Small Business & Entrepreneurs

10 Key Moves When Selling Your Small Business

Posted February 26, 2008

When it comes to selling a business, organized, detail-oriented people have it all over the rest of us. Good records can mean the difference between selling for millions—or not selling at all. To sell well:

1) Get on good terms with the tax man. Got an extension for filing your taxes? Pay them now. "You don't want to do anything that is going to scare the buyer once they're there and have them walk away," says Colby Sambrotto, founder of BizTrader.com, a website for buyers and sellers.

2) With your accountant, review your financial statements for at least the last three or four years. Most small business owners deduct legitimate perks—vehicle use, higher-than-average salaries, and so forth.
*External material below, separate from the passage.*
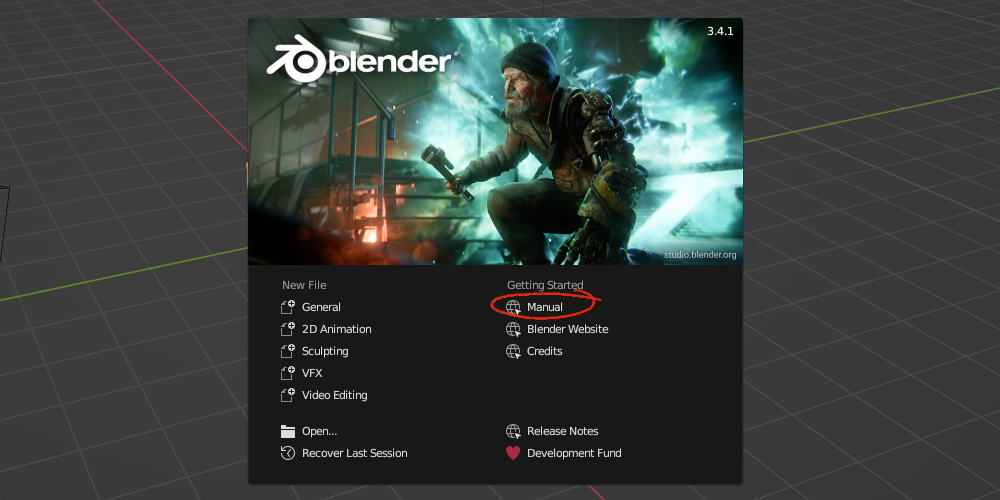Click the folder icon next to Open...
1000x500 pixels.
pyautogui.click(x=288, y=432)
You'll need to "add back" these discretionary expenses so that a buyer can see what it will truly cost her to run your business. Depending on the buyer, you may need to have your financials audited as well.

3) If you've been mixing personal expenses with business, stop. At the very least, it's confusing to a buyer, but it can queer a deal altogether.

4) Spruce up your facility, like you would if you were selling your house. Fresh paint matters. Be proud.

5) Follow the rules. If your industry is regulated, make sure you're complying with every regulation and that you can prove it with the necessary documents.

6) Get help valuing your business. Assessing valuation can be complex, especially if your business is unusual. A good accountant familiar with valuation methods can help, and you can also pay a broker a few hundred dollars to get a rough valuation. Some websites—BizTrader.com and BizBuySell.com, for two—offer do-it-yourself tools as well. Larger companies may want to pay for a certified appraisal, which can cost $10,000 or more.

7) Examine your customer list. If you're relying heavily on one or two large accounts, start diversifying. Dependence on a few large customers is a liability.

8) Get out of the way! Buyers don't like businesses that will fall apart if you're not there to run everything.

9) Create or update operating manuals. Document how you do things so that a stranger can follow the instructions.

10) Don't insist on an all-cash deal. Buyers expect a 20-percent discount for paying 100 percent up front.